◆ **Data records**
··········

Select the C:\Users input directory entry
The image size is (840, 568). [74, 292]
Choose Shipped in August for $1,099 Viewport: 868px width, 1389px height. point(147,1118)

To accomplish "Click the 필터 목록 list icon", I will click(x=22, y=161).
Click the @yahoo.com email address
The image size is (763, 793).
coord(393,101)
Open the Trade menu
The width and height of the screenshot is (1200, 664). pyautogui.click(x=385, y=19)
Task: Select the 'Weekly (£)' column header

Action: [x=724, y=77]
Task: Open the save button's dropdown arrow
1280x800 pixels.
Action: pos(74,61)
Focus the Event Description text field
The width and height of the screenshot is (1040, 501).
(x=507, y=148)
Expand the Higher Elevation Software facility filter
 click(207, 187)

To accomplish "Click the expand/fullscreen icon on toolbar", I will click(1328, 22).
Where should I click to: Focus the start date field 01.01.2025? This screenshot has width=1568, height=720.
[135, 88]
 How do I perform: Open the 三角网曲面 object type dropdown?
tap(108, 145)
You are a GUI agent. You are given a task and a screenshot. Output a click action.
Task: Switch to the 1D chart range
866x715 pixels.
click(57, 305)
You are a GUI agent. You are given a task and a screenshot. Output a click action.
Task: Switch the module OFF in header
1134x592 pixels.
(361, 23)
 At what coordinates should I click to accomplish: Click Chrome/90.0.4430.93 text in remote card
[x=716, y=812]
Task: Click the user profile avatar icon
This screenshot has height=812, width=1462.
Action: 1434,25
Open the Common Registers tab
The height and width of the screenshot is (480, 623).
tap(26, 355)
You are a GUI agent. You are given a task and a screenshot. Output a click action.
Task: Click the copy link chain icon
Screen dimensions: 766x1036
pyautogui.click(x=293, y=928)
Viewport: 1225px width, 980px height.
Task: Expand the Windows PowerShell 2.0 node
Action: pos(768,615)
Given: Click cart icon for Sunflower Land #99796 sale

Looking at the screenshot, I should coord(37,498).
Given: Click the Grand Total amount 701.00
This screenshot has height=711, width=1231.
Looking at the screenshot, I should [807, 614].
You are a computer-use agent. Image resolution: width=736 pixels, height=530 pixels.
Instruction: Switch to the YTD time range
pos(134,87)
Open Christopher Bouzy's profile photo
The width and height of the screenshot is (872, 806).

··········

◆ **Task directions**
Output every line from the records, exactly as written.

◆ **Answer box**
Select the C:\Users input directory entry
The image size is (840, 568). [74, 292]
Choose Shipped in August for $1,099 Viewport: 868px width, 1389px height. point(147,1118)

To accomplish "Click the 필터 목록 list icon", I will click(x=22, y=161).
Click the @yahoo.com email address
The image size is (763, 793).
coord(393,101)
Open the Trade menu
The width and height of the screenshot is (1200, 664). pyautogui.click(x=385, y=19)
Task: Select the 'Weekly (£)' column header

Action: [x=724, y=77]
Task: Open the save button's dropdown arrow
1280x800 pixels.
Action: pos(74,61)
Focus the Event Description text field
The width and height of the screenshot is (1040, 501).
(x=507, y=148)
Expand the Higher Elevation Software facility filter
 click(207, 187)

To accomplish "Click the expand/fullscreen icon on toolbar", I will click(1328, 22).
Where should I click to: Focus the start date field 01.01.2025? This screenshot has width=1568, height=720.
[135, 88]
 How do I perform: Open the 三角网曲面 object type dropdown?
tap(108, 145)
You are a GUI agent. You are given a task and a screenshot. Output a click action.
Task: Switch to the 1D chart range
866x715 pixels.
click(57, 305)
You are a GUI agent. You are given a task and a screenshot. Output a click action.
Task: Switch the module OFF in header
1134x592 pixels.
(361, 23)
 At what coordinates should I click to accomplish: Click Chrome/90.0.4430.93 text in remote card
[x=716, y=812]
Task: Click the user profile avatar icon
This screenshot has height=812, width=1462.
Action: 1434,25
Open the Common Registers tab
The height and width of the screenshot is (480, 623).
tap(26, 355)
You are a GUI agent. You are given a task and a screenshot. Output a click action.
Task: Click the copy link chain icon
Screen dimensions: 766x1036
pyautogui.click(x=293, y=928)
Viewport: 1225px width, 980px height.
Task: Expand the Windows PowerShell 2.0 node
Action: pos(768,615)
Given: Click cart icon for Sunflower Land #99796 sale

Looking at the screenshot, I should coord(37,498).
Given: Click the Grand Total amount 701.00
This screenshot has height=711, width=1231.
Looking at the screenshot, I should [807, 614].
You are a computer-use agent. Image resolution: width=736 pixels, height=530 pixels.
Instruction: Switch to the YTD time range
pos(134,87)
Open Christopher Bouzy's profile photo
The width and height of the screenshot is (872, 806).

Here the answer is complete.